MATERIAL SUPPLIED:
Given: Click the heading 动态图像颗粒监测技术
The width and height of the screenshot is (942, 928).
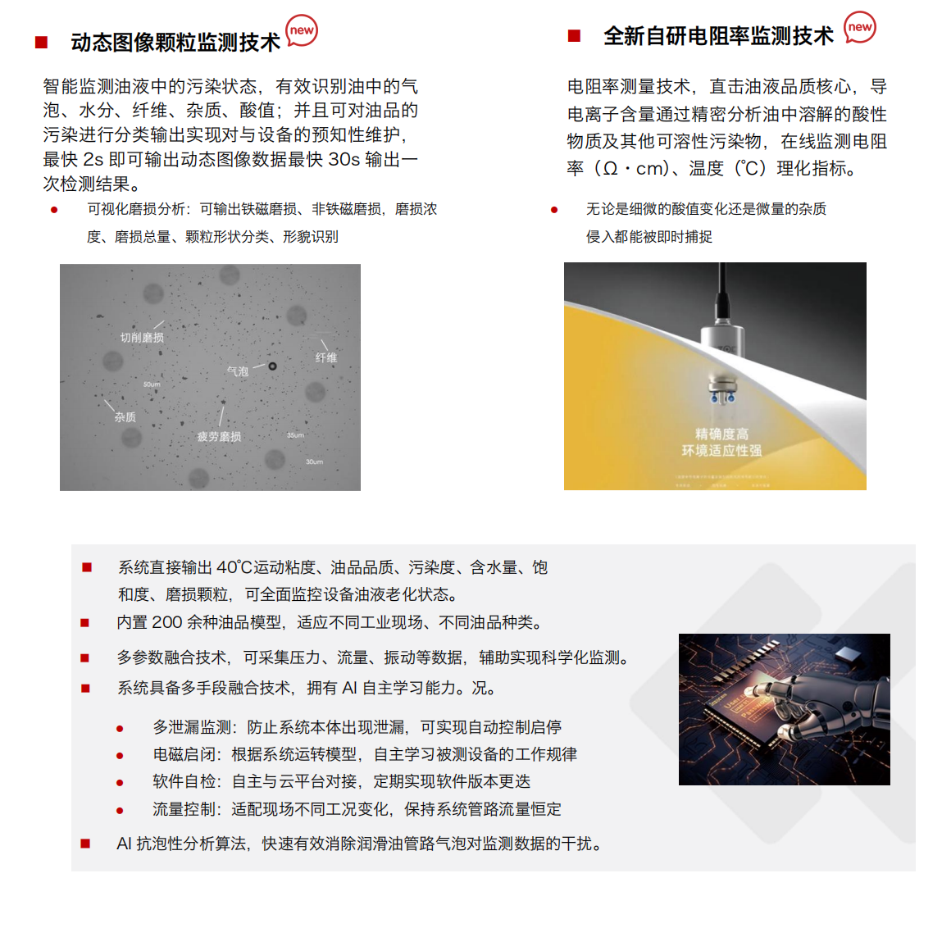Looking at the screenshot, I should point(175,43).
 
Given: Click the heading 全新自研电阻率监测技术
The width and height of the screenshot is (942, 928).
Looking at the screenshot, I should point(718,36).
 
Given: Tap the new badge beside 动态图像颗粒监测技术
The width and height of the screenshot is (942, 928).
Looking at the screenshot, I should point(302,30).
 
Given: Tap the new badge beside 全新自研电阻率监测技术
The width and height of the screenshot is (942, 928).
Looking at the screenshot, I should point(859,27).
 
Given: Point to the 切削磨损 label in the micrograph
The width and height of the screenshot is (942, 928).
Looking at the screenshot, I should point(142,337).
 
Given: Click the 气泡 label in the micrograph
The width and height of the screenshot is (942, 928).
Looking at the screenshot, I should point(238,371).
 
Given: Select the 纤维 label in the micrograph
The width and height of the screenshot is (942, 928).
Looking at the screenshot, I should point(326,357).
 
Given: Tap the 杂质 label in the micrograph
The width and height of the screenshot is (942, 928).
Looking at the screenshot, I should point(125,417).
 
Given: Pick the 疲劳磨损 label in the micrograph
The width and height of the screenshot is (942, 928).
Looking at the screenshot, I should point(219,437).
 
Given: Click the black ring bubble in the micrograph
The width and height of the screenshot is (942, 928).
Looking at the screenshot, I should point(272,366).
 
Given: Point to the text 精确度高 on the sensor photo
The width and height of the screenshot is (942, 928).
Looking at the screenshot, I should point(721,434).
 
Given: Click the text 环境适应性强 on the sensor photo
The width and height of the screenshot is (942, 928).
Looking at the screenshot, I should point(721,450).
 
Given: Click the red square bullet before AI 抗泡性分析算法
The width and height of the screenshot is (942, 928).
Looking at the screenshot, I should point(85,844).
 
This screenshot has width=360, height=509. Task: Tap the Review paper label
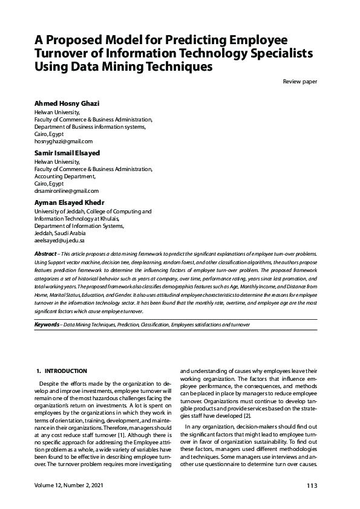coord(300,82)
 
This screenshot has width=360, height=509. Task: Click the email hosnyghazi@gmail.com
coord(62,140)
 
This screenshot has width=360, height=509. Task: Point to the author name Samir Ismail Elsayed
coord(67,153)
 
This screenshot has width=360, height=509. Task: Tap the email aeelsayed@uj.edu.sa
coord(60,240)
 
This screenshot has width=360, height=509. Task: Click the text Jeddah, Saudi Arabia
coord(61,233)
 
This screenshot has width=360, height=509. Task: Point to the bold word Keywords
coord(47,325)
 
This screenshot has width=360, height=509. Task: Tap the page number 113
coord(312,486)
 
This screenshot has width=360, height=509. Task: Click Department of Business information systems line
coord(90,126)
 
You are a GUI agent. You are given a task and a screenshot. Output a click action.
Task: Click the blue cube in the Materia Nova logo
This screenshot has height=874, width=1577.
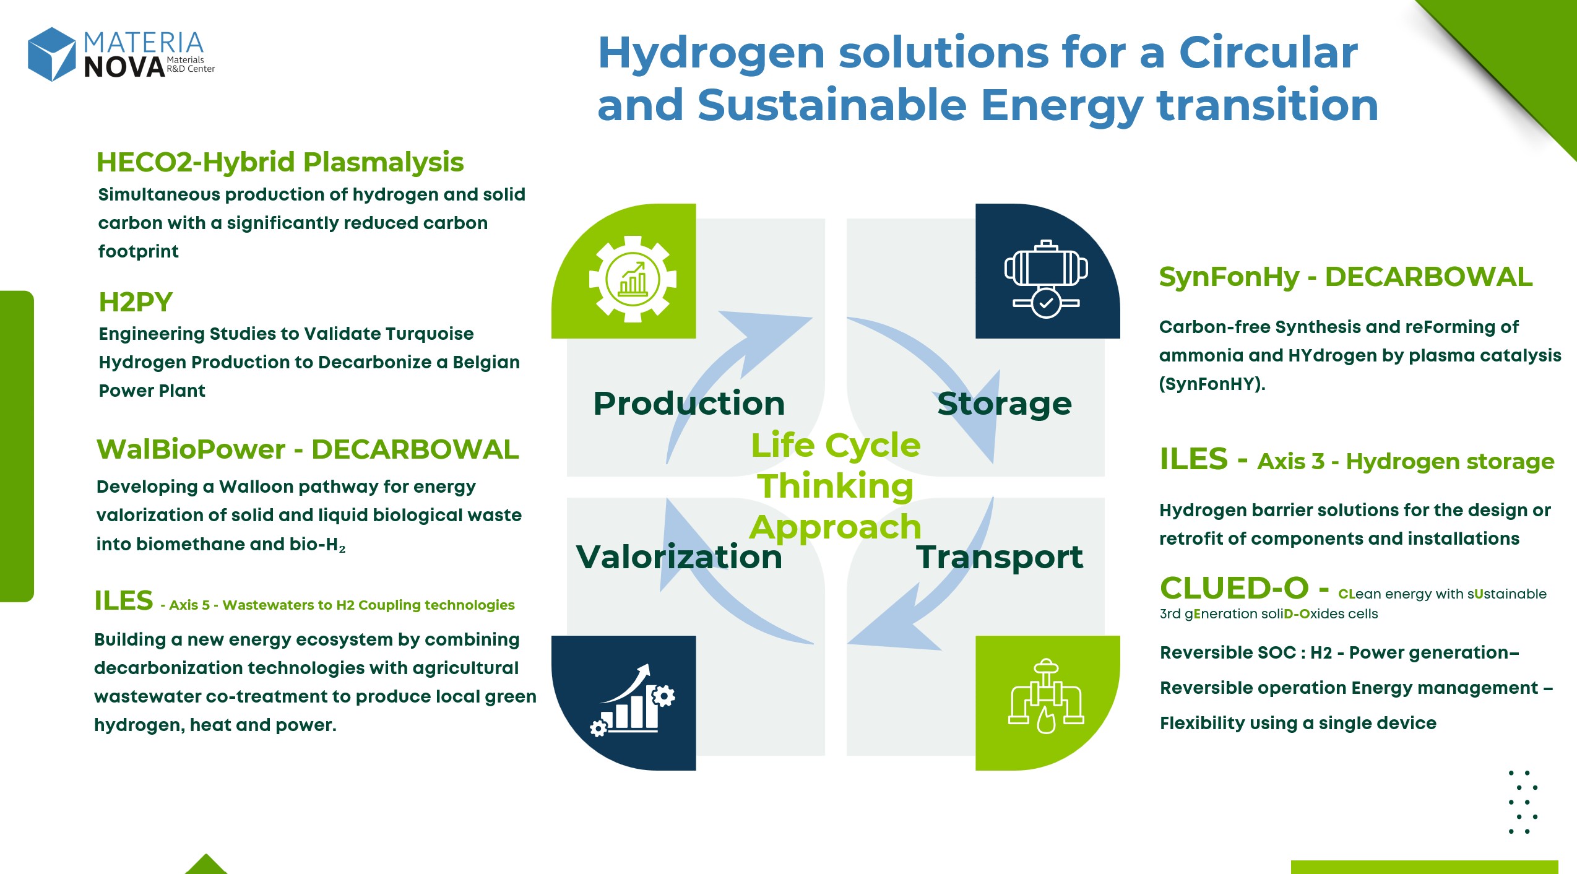click(x=52, y=54)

WORK TO COMPLETE: Revise the part that opens with the line containing "This screenshot has width=360, height=509. Task: Click the email" and runs through the end of the items, replacing "Tap" with "Press" and keeping everything else unchanged. Leave the pictures out of your answer.

RESULT OF THE TASK:
This screenshot has width=360, height=509. Task: Click the email hosnyghazi@gmail.com
coord(62,140)
 
This screenshot has width=360, height=509. Task: Point to the author name Samir Ismail Elsayed
coord(67,153)
 
This screenshot has width=360, height=509. Task: Press the email aeelsayed@uj.edu.sa
coord(60,240)
 
This screenshot has width=360, height=509. Task: Click the text Jeddah, Saudi Arabia
coord(61,233)
 
This screenshot has width=360, height=509. Task: Point to the bold word Keywords
coord(47,325)
 
This screenshot has width=360, height=509. Task: Press the page number 113
coord(312,486)
 
This screenshot has width=360, height=509. Task: Click Department of Business information systems line
coord(90,126)
 
You are a GUI agent. You are given a task and a screenshot. Output a click action.
Task: Click the blue cube in the Materia Nova logo
This screenshot has height=874, width=1577.
click(x=52, y=54)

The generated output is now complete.